- [WORK ITEM]:
Could you reproduce the lines below from the one with "Image resolution: width=1024, height=1927." through the one with "[启用夜间模式] (392, 1887)"? Keep both ends and add nothing.

- [ENTRIES SUPPLIED]:
+--
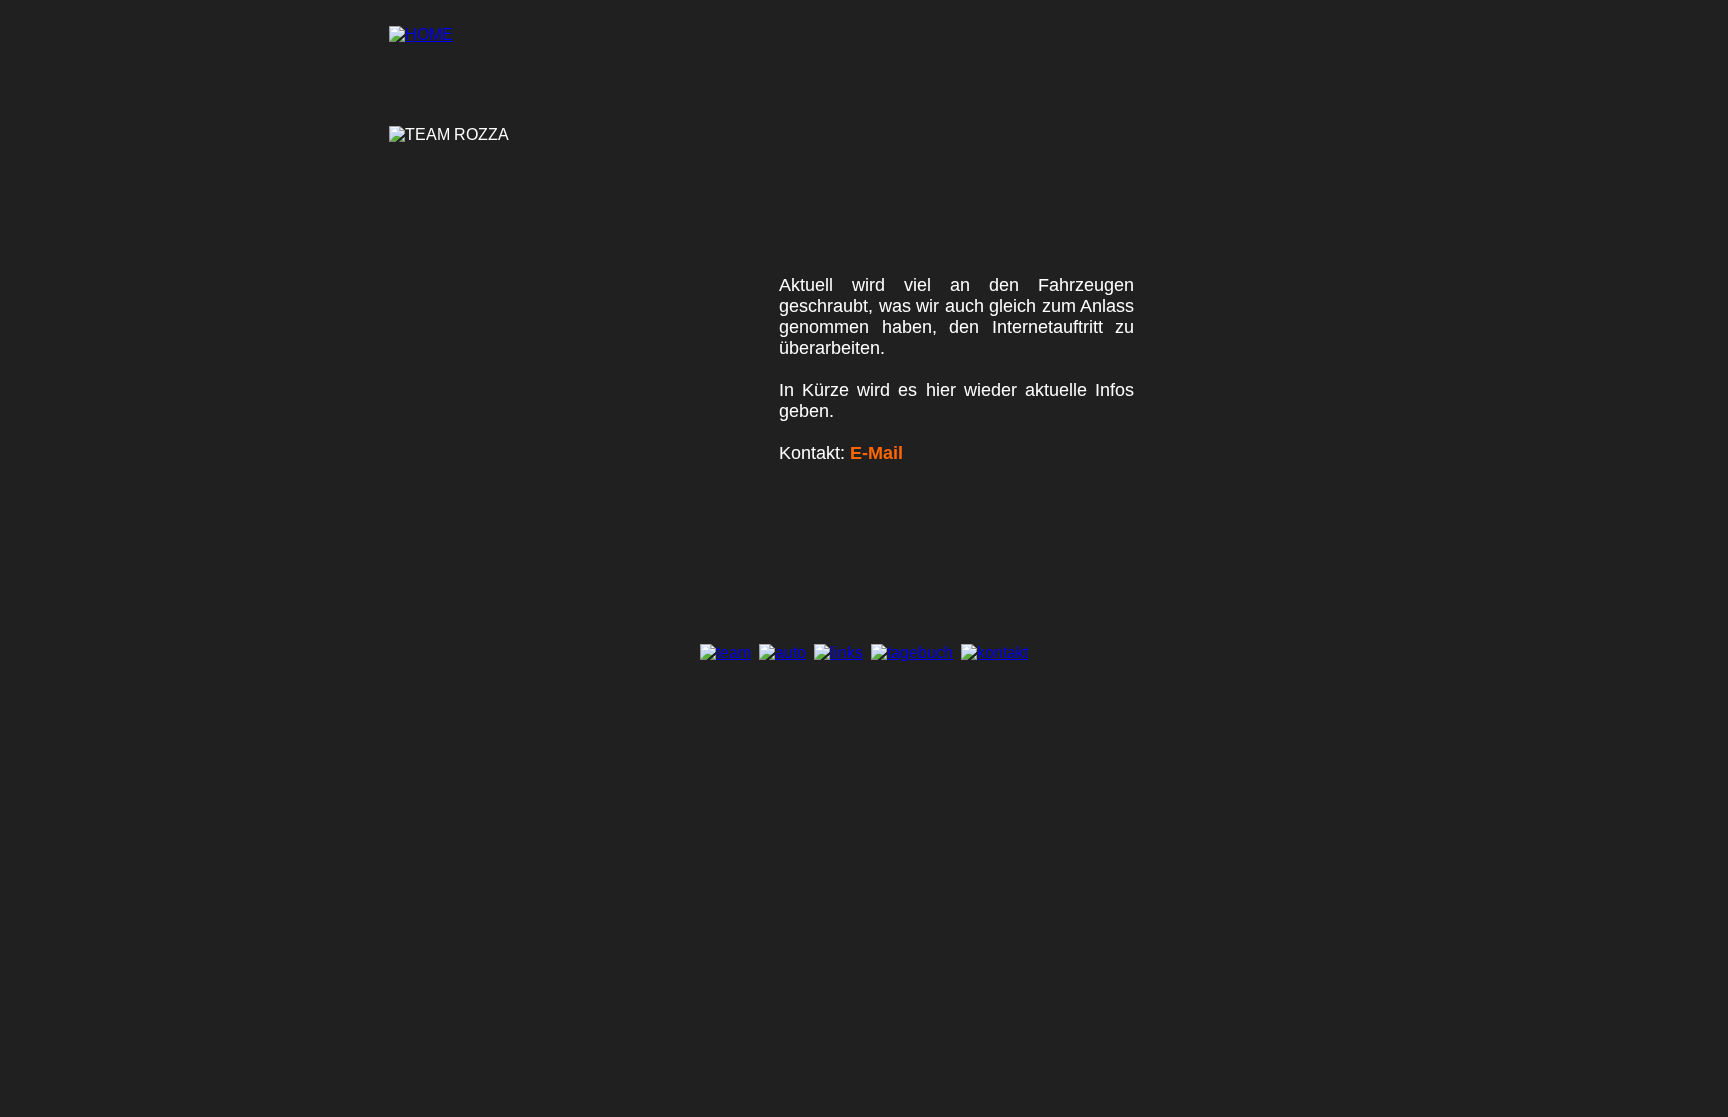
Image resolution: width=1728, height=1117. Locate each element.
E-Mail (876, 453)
+--
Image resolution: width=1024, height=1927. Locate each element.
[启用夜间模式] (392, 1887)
+--
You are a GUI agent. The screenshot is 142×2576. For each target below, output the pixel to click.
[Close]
+--
- [TASK OUTPUT]:
Image resolution: width=1024, height=1927. Locate each element.
[启用夜间模式] (392, 1887)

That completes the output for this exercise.